曲を聴くのが一番いいのはわかってるのに誰かにあなたに話したいんだよ

 この世の中のこと、趣味趣向、主義主張のほとんどがそうなんだけどさ。

 わからないものはわからないじゃないですか。

 世間で流行ってたって、刺さらないものは刺さらないっていう。

 基本、流行り物があたしに刺さったことはないし、もともと好きなものが流行ったことはあっても、逆はほとんどないんです。

 幼い頃はそういうことすらわからなくて、自分がいいなと思ったものは気の合う奴ならわかってもらえるだろうと思ってた時期もあったんだけど、どうやらそうじゃないんだなってなって。

 だから、このブログでTHE YELLOW MONKEY最高だぜって延々とやっても、あんまりなんだろうなってのはわかってるのね。

 そもそも、曲を聴く以上にかなう行為はないからさ。どんなに言葉を連ねても、聴いてみていいなってなる以上のものをあたしが引き出せるとは思わないから。

 だけど、なにか書きたいなってなってるのは、ずっと音楽に影響を受けて、それを血肉になるまで聴いて、自分の中に取り込んだものを自分の風味を加えてアウトプットしてきたからなんだと思うのね。

 今、新しいアルバムを、音源を聴いて、それ自体はまだ血肉になってないけど、とりあえずすいませんおかわりーってなってる状態なんです。この肉じゃがマジ美味いと。おかわりーって。

 だって、人それぞれ、幼少期に食った家庭の味なのか通いつめた定食屋で覚えたやつなのか、各々のルーツがあって影響を受けてて、真似をしたりリスペクトやらオマージュやらをしていって自分のものになってくるんでしょ。

 わかんないけど、昼は定食屋で夜は居酒屋みたいになる。あるでしょう、そういう店が。古い路地裏にあるさ。「味の店 どどんぱ」でさ。

 初代女将のババアが作ったやたらグリンピースが入ってる肉じゃがを、近所だからっていう理由だけで食って育ったとしたらね。
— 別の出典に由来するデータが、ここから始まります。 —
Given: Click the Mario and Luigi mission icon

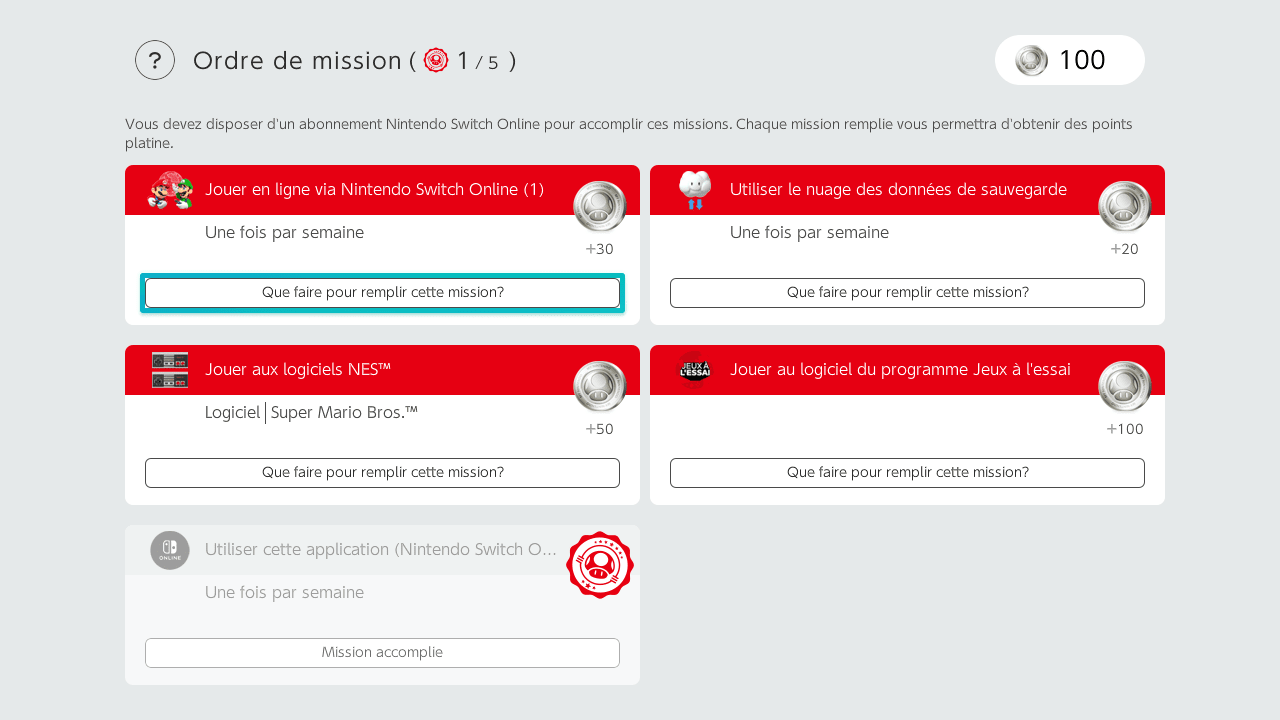Looking at the screenshot, I should 170,190.
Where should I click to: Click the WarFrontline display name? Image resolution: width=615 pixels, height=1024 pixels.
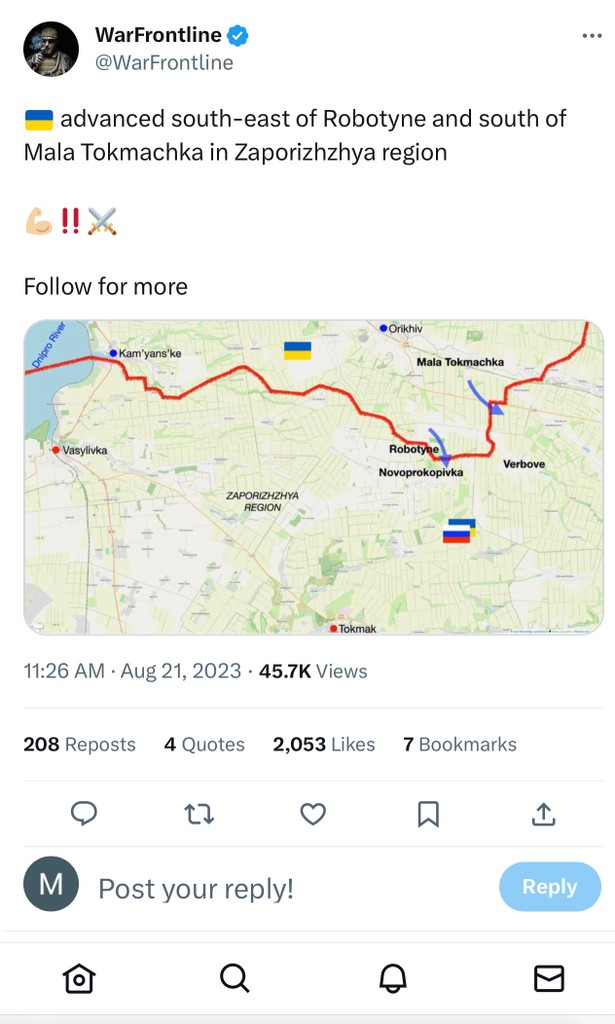158,35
 ババアオマージュの肉じゃがを家で再現してみたりして。

 二代目の息子になったら味が落ちたとか言っちゃってさ。実はババアがまだ作ってるっていうのも知らず。

 その程度の味覚でも、自分の中ではどっかこう思い出補正とか懐古主義みたいなものも込みだとしても、そういうヒストリーもありでひとつのカタチになってて。

 それを色んな方向でアウトプットしていくんだと思うんです。直接口コミサイトで語る人もいるかもしれないし、それに合う酒を探してくるのかもしれないし、仕事とかスポーツとかでの成績に変えちゃうのかもしれないし、もっと全く別のやり方かもしれないし。

 だから、料理に例えてるけど、美味いもん食ったからいいねを押すみたいなことの延長線上にあるのと一緒かもしれないのね。

 このブログを書く原動力というか、なんか言わずにいられない感じっていう。いいもんあったから、みんなもどう? っていう。

 そして、料理と絶対的に違うのは、空気感というかなんかいいよねっていうのが音楽っていうものじゃないですか。

 ハッキリした優劣とかじゃない、世界観とかリズムとか、ちょっとした秒にも満たない音の混ざり具合がなんかいいっていう。

 心地いい、刺激的、楽しい、なんでもいいんだけど、ロジックとかじゃない、でもきっと作ってる人は計算してる部分もあるのかなと思える混ざり具合だったり。

 だからその、よかったらどうぞ以上に言えることがなくて、その一行でいいし、なんなら味の店どどんぱとか出さなくていいんだけど、そこはあたしのアウトプットの限界っていうかさ。

 どどんぱ経由でないとTHE YELLOW MONKEYの良さが伝えられないってどういうことだと思うよ。思うけど、出てきちゃったものはしょうがねぇじゃねぇか。二代目だって真面目にやってんだよ。町内会費もちゃんと払ってんだぞ。食べログで2.6とか冗談じゃねぇよ。


 なんだこれ。こんな内容になる予定じゃなかったんだけど。

 なにこれ。まあいいや。そんなだよ。今も聴いてるんだ。そんなだよ。